Baidu Wenxin Model 4.0 revealed: the largest parameter in the history of Wanka training, see you next week as soon as possible. 04/11 Update SLTechnology News&Howtos

Baidu Wenxin Model 4.0 revealed: the largest parameter in the history of Wanka training, see you next week as soon as possible.

2025-04-11 Update From: SLTechnology News&Howtos shulou NAV: SLTechnology News&Howtos > IT Information >

Shulou(Shulou.com)11/24 Report--

CTOnews.com October 9 news, yesterday, the Financial Associated Press revealed that Baidu Wen Xin big model 4.0 is stepping up training, has been close to the state of release. Today, CTOnews.com also found more information about Wen Xin 4.0, including the underlying architecture, infrastructure, training data sets, cost and other key information.

Let's start with the core conclusion:

1. Yesterday's revelations are basically true. So far, it has been learned that Wen Xin Da Model 4.0 has actually been tested with small traffic.

2. The number of Wenxin 4.0parameters is larger than all the published parameters of LLM, which is also the first large model for cluster training using Wanka in China.

3. The cost of reasoning is much higher than that of Wen Xin 3.5, which is rumored to be about 8-10 times. (the big model is really expensive.)

Next, let's look at the details of the revelations.

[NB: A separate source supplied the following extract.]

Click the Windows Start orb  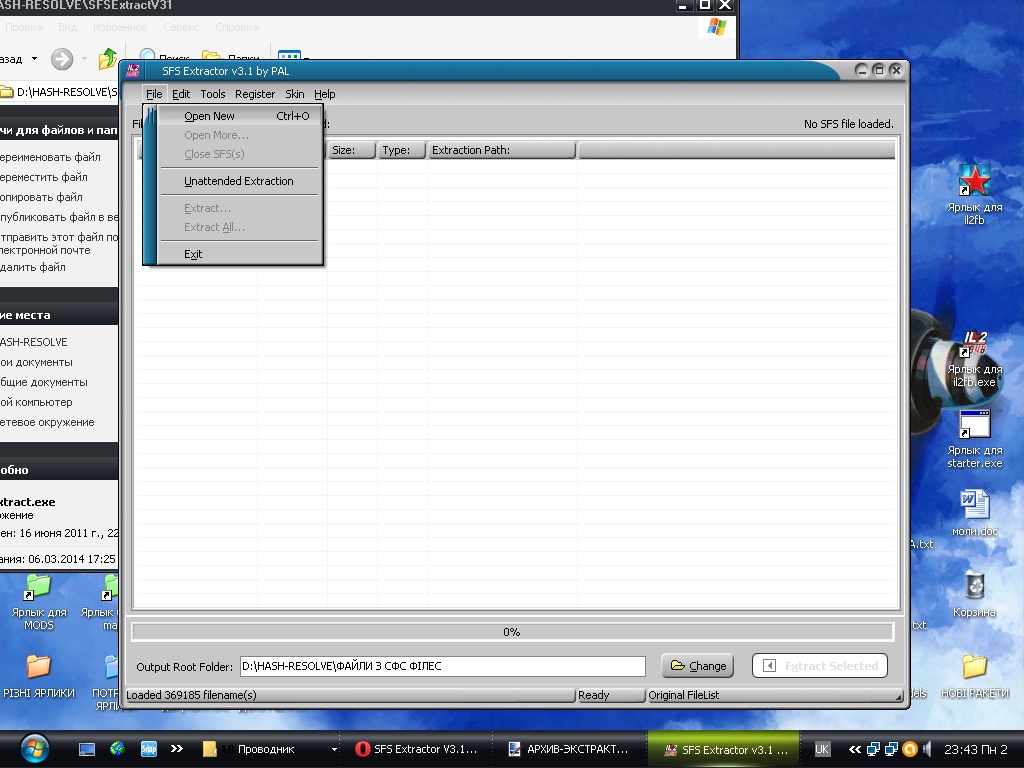click(33, 748)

The largest parameter model in the history of Vanka cluster training? According to the information obtained by CTOnews.com, the parameter scale of Wencinda Model 4.0 is larger than the LLM of all the publicly published parameters, which means that the parameter scale of Wencinda Model 4.0 is expected to exceed the trillion level.

Just look at the number of parameters, many people will feel OK, after all, according to the current secret information, the number of GPT-4 participants has been around 1.8 trillion. However, the source further said that Wen Xin Da Model 4.0 is still a single model and does not adopt the hybrid expert model (MoE) used by GPT and many other large language models.

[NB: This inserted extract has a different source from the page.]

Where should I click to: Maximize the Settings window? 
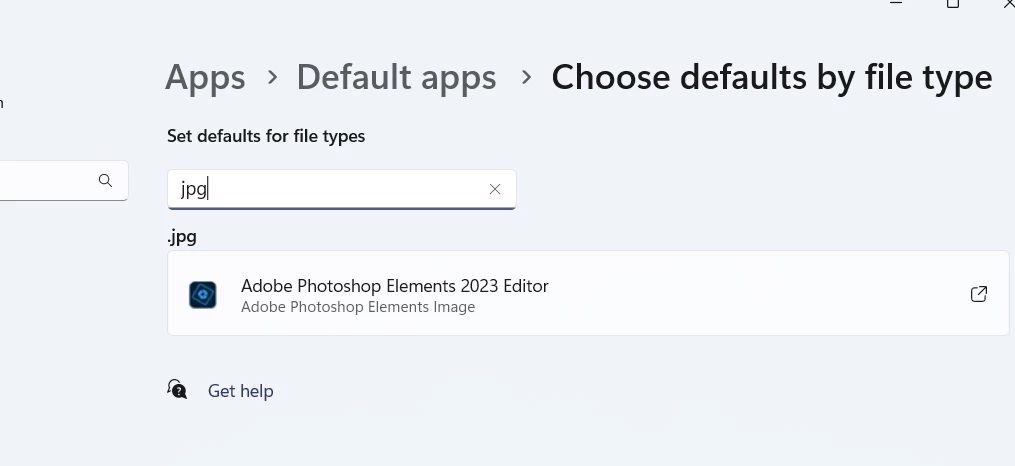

George Holtz, a "talented hacker", revealed that GPT-4 adopted a hybrid model because it could not make the parameter size of the model exceed 220 billion. OpenAI wants the model to get better, but if it just takes longer to train, the effect is diminishing.

Therefore, if Baidu can achieve a breakthrough in a single model, whether the ability of the model will be significantly improved can only be seen after the real release.

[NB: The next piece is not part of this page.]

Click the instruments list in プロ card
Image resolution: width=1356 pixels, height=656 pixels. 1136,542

For a model with such a large number of parameters, the computational requirements are destined to be not small. Now the news is that Wen Xin 4.0 is trained on the Vanca AI cluster, which should also be regarded as the first large language model in China to use Vanca scale clusters for training.

What is the concept of Wanka cluster? at present, only Huawei and Ali have revealed that Vanka AI cluster has been built in China, but we have not seen the specific model based on it.

This shows that it is not easy to build a Wonka cluster, and it is even more difficult if it is used to maximize its role. According to the analysis, it is precisely because of the deep combination of flying oars that a model of such a scale can be trained based on Wanka cluster.

The cost has soared, and the low-key low-flow test for the public is not only increasing the training cost, but also increasing the reasoning cost of Wen Xin 4.0 compared to 3.5. CTOnews.com has not yet got the specific reasoning cost per thousand token, but it is rumored to be about 8-10 times that of the previous, which is still in the case of high utilization (MFU). If the utilization rate is lower, the estimated cost will continue to increase.

Finally, according to internal employees, Baidu has actually started secretly testing Wenxin Big Model 4.0 with small traffic, and a small number of Wenxin users are already using the latest version of the model, which will be officially announced as soon as next week.

Many people think that this statement is more reliable, and it can also be seen in some recent revelations in the technology community. Perhaps, when you ask a question on Wen Xin now, you are using Wen Xin Big Model 4.0. I don't know whether the resulting result can compete with GPT-4.

CTOnews.com stressed once again that the above information is not officially confirmed, and you will judge its accuracy.

Welcome to subscribe "Shulou Technology Information " to get latest news, interesting things and hot topics in the IT industry, and controls the hottest and latest Internet news, technology news and IT industry trends.

*The comments in the above article only represent the author's personal views and do not represent the views and positions of this website. If you have more insights, please feel free to contribute and share.